TEXT:
Thanks to tremendous advances in treatment, for many people today a life with HIV/AIDS can be filled with hope and well-being, given rigorous adherence to medication. Unfortunately, this is not the case for everyone. That’s why the specialized care at Casey House is so very necessary to a growing population of people living and aging with the disease in our community.
Casey House was there to support me, but at the same time they gave me back my independence. If I hadn’t been able to come here, I don’t know what I would have done. I think I would have given up.
Peter, Casey House In-Residence Client
For some people, perhaps due to treatment barriers such as mental illness or poverty, or because their bodies react negatively to the very medications that are supposed to help—or simply because of genetic bad luck or the process of aging— life with HIV/AIDS means waging a battle on many fronts, never knowing when the next threat will appear.

EXTRACTED RECORDS:
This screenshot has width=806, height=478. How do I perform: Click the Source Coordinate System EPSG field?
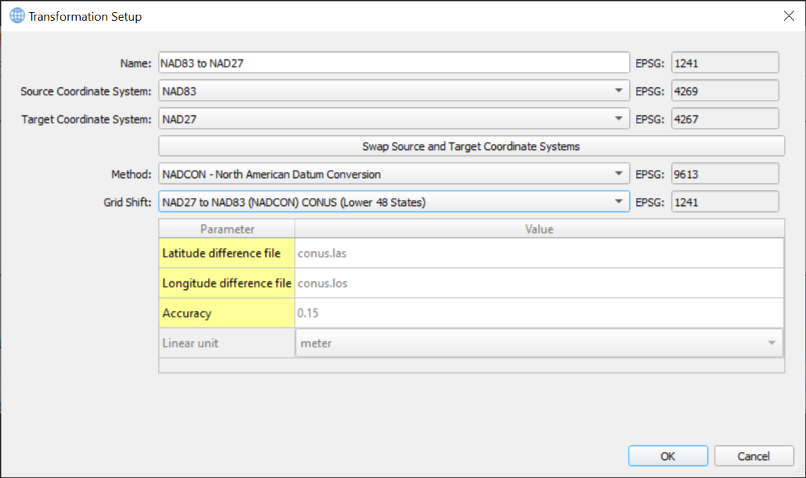coord(724,91)
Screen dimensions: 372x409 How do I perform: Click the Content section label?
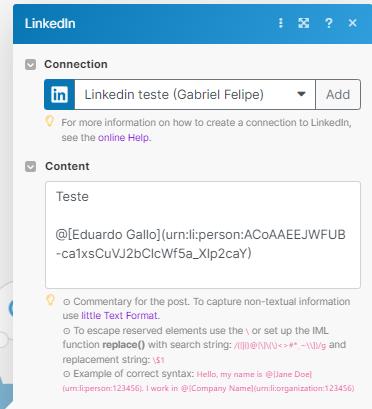[x=67, y=166]
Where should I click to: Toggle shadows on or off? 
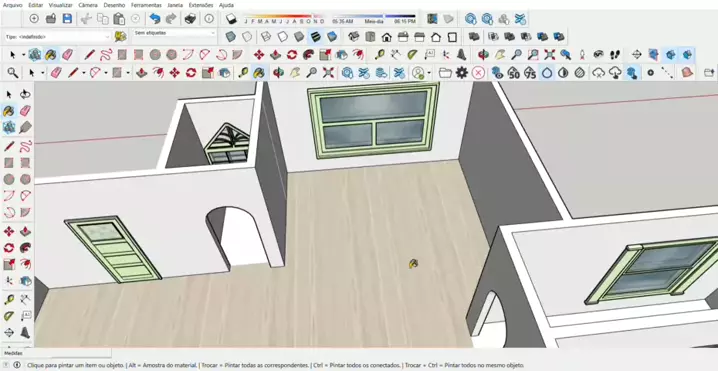231,18
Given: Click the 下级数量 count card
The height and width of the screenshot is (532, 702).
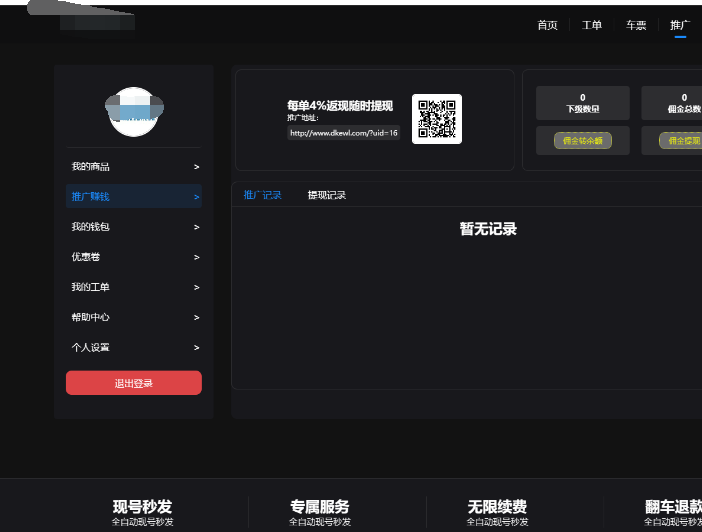Looking at the screenshot, I should coord(583,103).
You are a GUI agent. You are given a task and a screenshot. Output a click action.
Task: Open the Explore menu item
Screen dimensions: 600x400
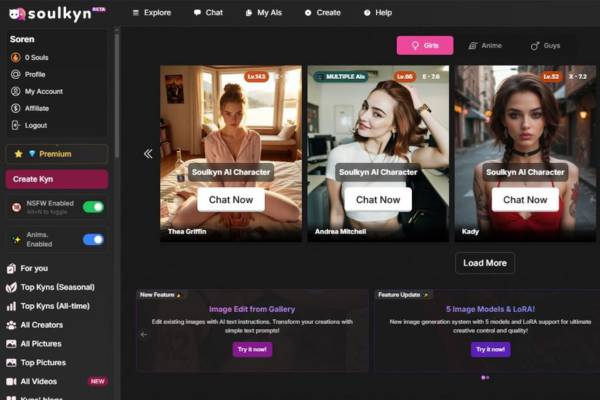151,13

WHAT TO WORK ON:
1) Which treatment barriers does the Casey House text give as examples?
2) Duplicate the passage of the Casey House text starting with "Thanks to tremendous" and going on through "in our community.".
3) Summarize the Casey House text in two sentences.

RESPONSES TO THE TASKS:
1) Mental illness or poverty.

2)
Thanks to tremendous advances in treatment, for many people today a life with HIV/AIDS can be filled with hope and well-being, given rigorous adherence to medication. Unfortunately, this is not the case for everyone. That’s why the specialized care at Casey House is so very necessary to a growing population of people living and aging with the disease in our community.

3) Treatment advances let many people with HIV/AIDS live with hope and well-being if they adhere rigorously to medication, but this is not true for everyone, so Casey House's specialized care is necessary for a growing population living and aging with the disease. For some, barriers such as mental illness or poverty, negative reactions to medication, genetic bad luck, or aging make life with HIV/AIDS a battle on many fronts, and a client named Peter credits Casey House with support that also gave back independence.